---------- GIVEN DATA

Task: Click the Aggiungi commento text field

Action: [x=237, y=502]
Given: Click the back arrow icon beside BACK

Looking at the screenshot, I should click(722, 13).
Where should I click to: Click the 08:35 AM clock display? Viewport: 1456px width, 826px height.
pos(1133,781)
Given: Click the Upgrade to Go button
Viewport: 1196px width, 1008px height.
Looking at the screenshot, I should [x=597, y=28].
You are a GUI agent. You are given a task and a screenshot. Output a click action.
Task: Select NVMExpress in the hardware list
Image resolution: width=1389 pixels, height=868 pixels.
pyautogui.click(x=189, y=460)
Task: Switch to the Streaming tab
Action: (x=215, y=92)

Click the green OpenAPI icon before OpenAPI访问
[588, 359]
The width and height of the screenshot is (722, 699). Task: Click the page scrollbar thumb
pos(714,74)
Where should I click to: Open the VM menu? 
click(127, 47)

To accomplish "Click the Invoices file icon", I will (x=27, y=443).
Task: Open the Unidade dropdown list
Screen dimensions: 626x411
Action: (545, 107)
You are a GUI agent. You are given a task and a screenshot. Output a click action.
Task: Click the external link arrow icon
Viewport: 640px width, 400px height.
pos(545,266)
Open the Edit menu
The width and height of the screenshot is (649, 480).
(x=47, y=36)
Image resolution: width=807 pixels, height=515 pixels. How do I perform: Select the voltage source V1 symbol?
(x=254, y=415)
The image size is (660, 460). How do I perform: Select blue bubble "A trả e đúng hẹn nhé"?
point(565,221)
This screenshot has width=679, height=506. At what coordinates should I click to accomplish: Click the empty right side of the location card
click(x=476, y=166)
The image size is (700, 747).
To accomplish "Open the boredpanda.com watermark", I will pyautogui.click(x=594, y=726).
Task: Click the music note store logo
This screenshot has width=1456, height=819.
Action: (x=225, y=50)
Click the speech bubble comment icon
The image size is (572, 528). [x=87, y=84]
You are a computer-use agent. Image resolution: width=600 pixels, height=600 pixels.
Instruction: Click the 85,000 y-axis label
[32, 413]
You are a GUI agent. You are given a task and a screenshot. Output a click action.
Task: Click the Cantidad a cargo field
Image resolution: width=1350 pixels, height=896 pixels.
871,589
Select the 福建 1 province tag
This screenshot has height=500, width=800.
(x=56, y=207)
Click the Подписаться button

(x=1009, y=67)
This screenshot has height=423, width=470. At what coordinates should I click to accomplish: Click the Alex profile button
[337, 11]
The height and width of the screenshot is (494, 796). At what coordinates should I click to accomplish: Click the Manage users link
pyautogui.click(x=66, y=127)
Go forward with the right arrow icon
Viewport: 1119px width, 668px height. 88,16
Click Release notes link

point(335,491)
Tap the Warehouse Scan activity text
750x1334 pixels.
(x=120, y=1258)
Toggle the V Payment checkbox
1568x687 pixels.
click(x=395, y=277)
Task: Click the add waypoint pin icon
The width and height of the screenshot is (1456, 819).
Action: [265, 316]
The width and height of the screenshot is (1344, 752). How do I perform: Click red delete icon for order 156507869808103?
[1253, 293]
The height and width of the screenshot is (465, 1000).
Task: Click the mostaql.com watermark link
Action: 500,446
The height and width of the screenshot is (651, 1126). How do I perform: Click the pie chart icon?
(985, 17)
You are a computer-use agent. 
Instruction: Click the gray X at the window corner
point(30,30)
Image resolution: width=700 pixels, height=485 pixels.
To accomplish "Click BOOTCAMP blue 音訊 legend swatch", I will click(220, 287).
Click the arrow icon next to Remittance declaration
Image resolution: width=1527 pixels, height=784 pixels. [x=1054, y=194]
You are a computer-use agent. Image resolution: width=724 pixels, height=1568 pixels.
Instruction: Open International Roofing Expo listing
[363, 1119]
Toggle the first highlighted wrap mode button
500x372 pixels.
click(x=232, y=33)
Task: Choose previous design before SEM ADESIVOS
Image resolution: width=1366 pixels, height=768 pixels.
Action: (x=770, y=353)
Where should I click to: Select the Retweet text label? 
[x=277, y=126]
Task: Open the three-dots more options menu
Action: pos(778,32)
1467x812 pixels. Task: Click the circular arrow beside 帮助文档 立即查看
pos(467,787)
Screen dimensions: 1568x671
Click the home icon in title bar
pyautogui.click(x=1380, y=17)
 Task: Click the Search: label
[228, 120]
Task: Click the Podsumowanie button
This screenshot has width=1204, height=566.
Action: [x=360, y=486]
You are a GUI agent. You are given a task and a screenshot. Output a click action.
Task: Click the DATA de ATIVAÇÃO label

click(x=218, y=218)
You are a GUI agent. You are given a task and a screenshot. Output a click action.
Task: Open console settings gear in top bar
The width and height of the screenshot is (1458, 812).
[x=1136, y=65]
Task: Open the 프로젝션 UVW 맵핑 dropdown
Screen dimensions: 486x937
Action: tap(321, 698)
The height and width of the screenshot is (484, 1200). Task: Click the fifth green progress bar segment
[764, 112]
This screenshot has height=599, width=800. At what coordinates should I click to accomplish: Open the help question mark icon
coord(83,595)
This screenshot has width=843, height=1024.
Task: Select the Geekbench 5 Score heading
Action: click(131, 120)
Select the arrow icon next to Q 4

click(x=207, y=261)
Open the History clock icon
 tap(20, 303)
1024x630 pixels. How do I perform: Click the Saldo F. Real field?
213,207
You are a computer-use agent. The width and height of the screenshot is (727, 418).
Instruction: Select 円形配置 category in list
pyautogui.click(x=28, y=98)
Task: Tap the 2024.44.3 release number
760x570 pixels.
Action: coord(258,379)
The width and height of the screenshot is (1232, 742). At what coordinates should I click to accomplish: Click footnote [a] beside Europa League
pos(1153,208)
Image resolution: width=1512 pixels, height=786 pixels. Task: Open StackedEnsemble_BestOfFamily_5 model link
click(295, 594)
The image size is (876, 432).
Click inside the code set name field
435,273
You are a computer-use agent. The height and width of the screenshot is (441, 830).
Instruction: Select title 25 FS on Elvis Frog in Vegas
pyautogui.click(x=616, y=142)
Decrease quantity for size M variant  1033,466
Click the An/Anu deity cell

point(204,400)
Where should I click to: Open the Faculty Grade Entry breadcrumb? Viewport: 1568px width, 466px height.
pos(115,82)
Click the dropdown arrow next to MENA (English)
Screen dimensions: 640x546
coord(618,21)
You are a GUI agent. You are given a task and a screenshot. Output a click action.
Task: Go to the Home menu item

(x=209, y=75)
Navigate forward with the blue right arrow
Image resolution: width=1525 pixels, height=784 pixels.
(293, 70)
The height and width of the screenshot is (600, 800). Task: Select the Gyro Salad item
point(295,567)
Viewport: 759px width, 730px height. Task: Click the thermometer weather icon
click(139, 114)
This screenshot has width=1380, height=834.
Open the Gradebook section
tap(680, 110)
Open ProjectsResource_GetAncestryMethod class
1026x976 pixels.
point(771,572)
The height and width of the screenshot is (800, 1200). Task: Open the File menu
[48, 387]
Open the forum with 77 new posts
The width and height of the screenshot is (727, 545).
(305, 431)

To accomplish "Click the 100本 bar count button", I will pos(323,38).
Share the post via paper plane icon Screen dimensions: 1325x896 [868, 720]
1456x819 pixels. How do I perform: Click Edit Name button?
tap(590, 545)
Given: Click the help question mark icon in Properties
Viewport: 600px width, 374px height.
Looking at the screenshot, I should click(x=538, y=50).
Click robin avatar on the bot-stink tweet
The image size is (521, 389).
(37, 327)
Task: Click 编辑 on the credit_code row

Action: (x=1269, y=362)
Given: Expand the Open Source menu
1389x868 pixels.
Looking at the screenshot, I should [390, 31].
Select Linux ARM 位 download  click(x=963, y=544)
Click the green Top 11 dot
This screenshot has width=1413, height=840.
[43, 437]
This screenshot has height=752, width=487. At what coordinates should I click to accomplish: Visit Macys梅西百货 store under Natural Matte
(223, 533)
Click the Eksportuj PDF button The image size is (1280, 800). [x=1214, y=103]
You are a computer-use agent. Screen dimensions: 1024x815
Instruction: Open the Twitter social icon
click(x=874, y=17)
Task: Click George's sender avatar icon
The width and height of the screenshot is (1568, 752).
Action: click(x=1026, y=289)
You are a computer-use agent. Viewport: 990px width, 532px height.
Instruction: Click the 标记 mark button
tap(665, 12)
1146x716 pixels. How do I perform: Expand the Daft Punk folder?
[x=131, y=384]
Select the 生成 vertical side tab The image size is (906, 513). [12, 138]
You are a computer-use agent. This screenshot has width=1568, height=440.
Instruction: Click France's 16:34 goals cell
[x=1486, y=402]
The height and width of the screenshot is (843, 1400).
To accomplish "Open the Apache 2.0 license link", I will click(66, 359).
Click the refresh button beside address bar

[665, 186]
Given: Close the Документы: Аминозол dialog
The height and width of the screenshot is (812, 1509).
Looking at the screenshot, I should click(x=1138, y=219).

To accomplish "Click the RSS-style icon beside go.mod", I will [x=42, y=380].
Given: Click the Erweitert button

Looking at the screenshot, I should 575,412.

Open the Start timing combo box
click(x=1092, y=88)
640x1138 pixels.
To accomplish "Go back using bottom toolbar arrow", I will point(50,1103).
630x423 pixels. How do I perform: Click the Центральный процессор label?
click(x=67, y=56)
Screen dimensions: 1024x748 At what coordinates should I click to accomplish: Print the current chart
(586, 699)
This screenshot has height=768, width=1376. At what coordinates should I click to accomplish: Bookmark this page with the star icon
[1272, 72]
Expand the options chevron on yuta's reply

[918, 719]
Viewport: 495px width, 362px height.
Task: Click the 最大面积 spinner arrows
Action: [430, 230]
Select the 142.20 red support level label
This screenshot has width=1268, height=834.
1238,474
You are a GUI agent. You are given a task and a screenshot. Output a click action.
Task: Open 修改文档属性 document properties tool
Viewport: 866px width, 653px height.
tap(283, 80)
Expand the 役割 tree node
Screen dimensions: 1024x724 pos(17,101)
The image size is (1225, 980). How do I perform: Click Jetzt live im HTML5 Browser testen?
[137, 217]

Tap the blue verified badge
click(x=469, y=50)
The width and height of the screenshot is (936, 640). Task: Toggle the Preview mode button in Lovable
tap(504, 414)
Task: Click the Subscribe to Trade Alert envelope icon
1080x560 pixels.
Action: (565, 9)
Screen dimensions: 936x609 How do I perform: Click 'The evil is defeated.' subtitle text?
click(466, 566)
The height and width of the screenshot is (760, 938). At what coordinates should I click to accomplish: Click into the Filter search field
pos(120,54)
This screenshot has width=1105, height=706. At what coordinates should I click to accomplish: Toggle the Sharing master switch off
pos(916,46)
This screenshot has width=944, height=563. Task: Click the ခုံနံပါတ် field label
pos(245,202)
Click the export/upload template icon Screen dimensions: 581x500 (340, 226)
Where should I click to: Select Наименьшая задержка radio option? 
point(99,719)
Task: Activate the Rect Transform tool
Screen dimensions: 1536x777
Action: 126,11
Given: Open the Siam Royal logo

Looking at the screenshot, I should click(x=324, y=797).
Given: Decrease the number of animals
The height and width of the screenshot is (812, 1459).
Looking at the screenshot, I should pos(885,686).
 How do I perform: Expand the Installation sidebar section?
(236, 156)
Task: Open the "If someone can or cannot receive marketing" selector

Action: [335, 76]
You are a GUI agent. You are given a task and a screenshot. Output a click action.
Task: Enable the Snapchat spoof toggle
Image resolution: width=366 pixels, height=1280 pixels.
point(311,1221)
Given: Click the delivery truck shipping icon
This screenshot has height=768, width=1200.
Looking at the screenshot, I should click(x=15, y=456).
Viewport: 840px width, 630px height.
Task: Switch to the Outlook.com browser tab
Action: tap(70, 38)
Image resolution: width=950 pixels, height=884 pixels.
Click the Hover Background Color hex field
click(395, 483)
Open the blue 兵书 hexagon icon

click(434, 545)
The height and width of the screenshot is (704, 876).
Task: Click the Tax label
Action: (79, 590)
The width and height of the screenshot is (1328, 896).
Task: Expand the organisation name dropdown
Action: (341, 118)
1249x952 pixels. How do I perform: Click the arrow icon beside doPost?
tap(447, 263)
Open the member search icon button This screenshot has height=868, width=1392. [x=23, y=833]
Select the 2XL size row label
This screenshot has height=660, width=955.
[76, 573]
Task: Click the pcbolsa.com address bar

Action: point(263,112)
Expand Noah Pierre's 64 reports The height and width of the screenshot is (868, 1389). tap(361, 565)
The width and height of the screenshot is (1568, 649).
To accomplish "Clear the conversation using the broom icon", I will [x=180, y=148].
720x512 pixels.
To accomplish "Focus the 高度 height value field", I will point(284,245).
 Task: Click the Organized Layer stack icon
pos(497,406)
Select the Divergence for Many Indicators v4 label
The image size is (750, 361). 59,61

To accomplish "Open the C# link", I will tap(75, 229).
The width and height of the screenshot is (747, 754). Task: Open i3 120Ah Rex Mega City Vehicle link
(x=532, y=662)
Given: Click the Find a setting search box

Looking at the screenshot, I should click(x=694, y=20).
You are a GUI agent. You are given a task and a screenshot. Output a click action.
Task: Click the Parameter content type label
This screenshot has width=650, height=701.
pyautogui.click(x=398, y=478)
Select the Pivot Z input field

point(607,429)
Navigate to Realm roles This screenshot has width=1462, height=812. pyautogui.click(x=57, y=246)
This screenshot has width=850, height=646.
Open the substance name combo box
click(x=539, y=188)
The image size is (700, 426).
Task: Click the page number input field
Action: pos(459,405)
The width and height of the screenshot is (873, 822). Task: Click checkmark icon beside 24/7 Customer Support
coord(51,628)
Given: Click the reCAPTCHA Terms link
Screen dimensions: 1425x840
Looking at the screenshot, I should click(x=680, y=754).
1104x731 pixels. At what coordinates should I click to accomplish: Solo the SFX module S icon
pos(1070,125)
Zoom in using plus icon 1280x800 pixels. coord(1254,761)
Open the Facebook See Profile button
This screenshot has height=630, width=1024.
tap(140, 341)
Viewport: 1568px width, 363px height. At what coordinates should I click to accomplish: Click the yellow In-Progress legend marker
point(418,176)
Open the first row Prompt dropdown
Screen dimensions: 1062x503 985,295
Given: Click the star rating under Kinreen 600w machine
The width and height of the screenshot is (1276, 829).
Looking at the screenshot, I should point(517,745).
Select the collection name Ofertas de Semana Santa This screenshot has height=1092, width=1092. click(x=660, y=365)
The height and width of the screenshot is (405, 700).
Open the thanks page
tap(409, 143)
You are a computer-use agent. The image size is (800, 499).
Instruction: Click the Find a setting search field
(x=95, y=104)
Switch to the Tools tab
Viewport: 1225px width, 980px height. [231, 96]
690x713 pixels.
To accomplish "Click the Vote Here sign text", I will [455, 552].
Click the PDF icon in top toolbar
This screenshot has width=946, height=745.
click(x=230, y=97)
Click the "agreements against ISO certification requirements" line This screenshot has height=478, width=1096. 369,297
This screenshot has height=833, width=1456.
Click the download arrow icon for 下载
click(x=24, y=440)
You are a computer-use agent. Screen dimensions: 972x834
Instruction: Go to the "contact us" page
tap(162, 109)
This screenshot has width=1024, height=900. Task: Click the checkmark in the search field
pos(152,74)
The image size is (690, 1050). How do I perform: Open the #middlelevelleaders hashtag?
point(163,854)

--------------------

Please convert the listing lines as a JSON list of strings, one per line with blank lines left out, starting with the line containing "Task: Click the Search: label" and going on through the line containing "[x=1136, y=65]".

=== SOLUTION ===
[
  " Task: Click the Search: label",
  "[228, 120]",
  "Task: Click the Podsumowanie button",
  "This screenshot has width=1204, height=566.",
  "Action: [x=360, y=486]",
  "You are a GUI agent. You are given a task and a screenshot. Output a click action.",
  "Task: Click the DATA de ATIVAÇÃO label",
  "click(x=218, y=218)",
  "You are a GUI agent. You are given a task and a screenshot. Output a click action.",
  "Task: Open console settings gear in top bar",
  "The width and height of the screenshot is (1458, 812).",
  "[x=1136, y=65]"
]